Vingt-deux migrants, dont treize enfants, sont morts noyés dans deux naufrages de bateaux tentant de rejoindre les îles grecques de Kalymnos et Rhodes, dans la nuit de jeudi à vendredi. Depuis début 2015, 3 200 personnes sont décédées en tentant de rejoindre l’Europe par la Méditerranée.
Cette hécatombe ne mérite pas d’être baptisée « crise des migrants », comme on a pris la (mauvaise) habitude de la dénommer. C’est un scandale humanitaire dans lequel l’Europe, à force de tergiverser, a sa part de responsabilité. On s’inquiétait ici, l’autre jour, des menaces sur la cohésion, voire sur l’existence de l’Europe et de ses principes (la libre circulation des personnes), si elle ne sortait pas de ses égoïsmes nationaux pour gérer de façon collective et responsable cet afflux qui va se poursuivre.
L’Union européenne risque « la désintégration », a prévenu jeudi sa chef de la diplomatie, Federica Mogherini : à se contenter de réponses nationales, « la crise s’aggravera, avec des réactions en chaîne des opinions et des gouvernements ».
On oublie ce qui est avant tout en jeu : les vies d’êtres humains fuyant la guerre et la misère, englouties en Méditerranée au rythme quotidien (en moyenne) de dix décès par jour. Nombre qui « pourrait augmenter du fait des conditions hivernales et par crainte de nouvelles fermetures de frontières », a prévenu le Haut Commissariat des Nations unies pour les réfugiés.

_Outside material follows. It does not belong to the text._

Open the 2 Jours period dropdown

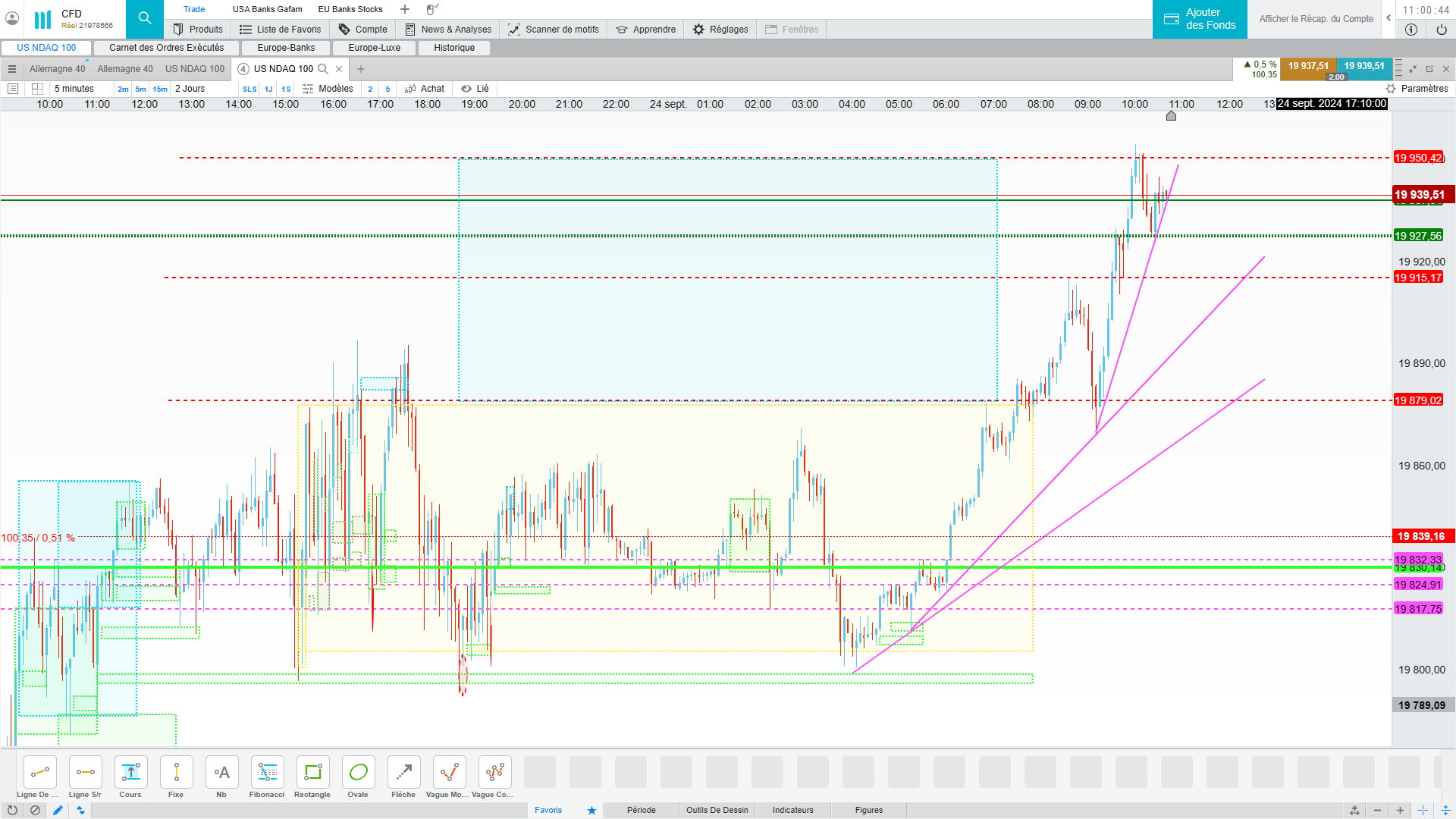pos(190,89)
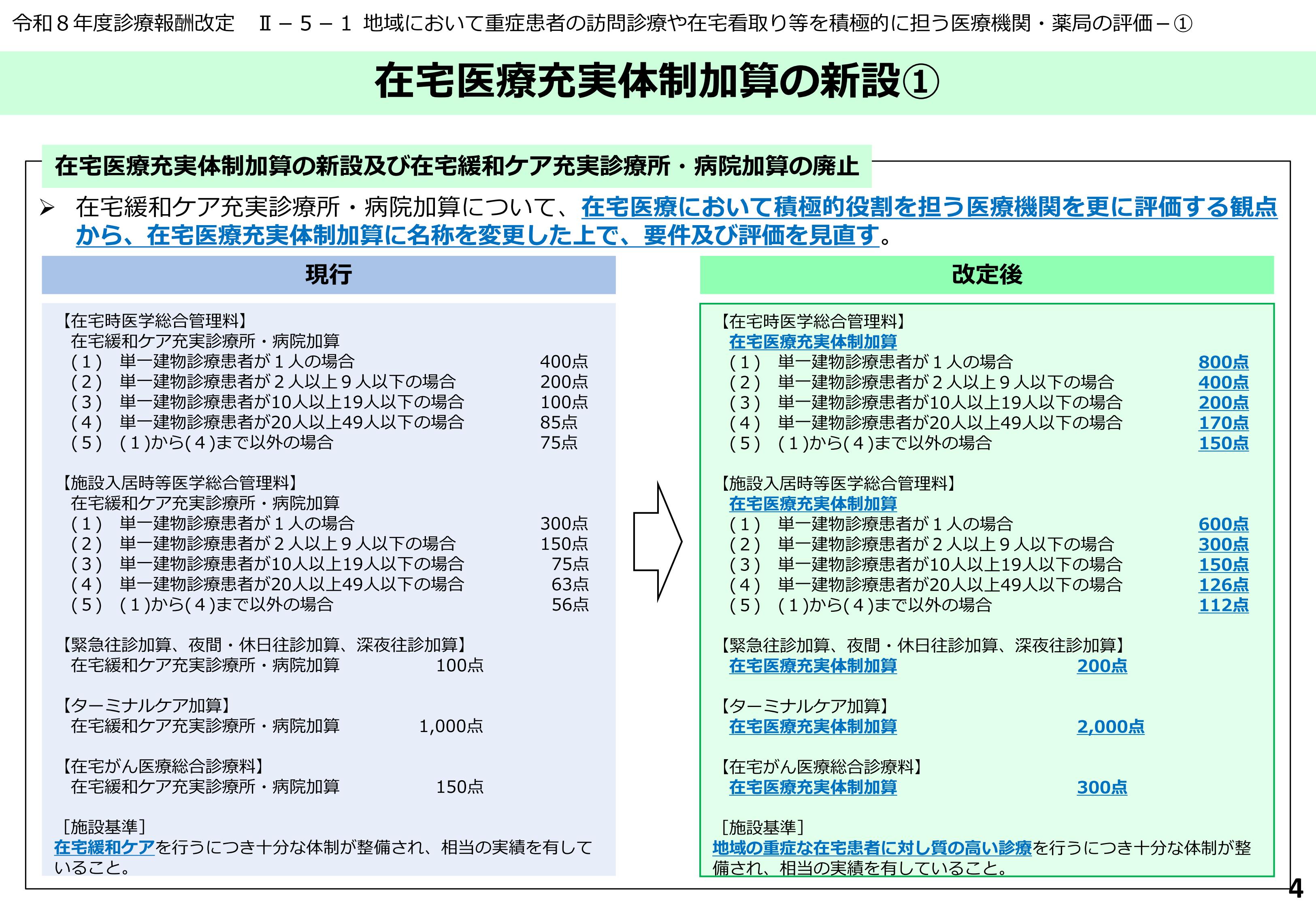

Face à cette « tragédie humanitaire », le Premier ministre grec, Aléxis Tsípras, a dit vendredi sa « honte devant l’incapacité de l’Europe à défendre ses valeurs et [devant] le niveau du débat, où tout le monde se renvoie la balle ». La Grèce, qui a accueilli cette année 560 000 migrants sur les 700 000 arrivés en Europe par la mer, est débordée. « Notre premier devoir est de sauver les vies, et de ne pas autoriser que l’Egée devienne un cimetière », a martelé Tsípras devant son Parlement. Seule solution, selon lui : ouvrir des canaux légaux d’arrivée. Et certainement pas ériger des murs, ainsi que l’Autriche en a exprimé l’intention cette semaine. Initiative qui lui a valu vendredi la réprobation de la France (...)
Il faut de toute urgence empêcher que s’alourdisse le décompte macabre. Face à la cohorte des noyés, les Européens ont une responsabilité devant l’histoire.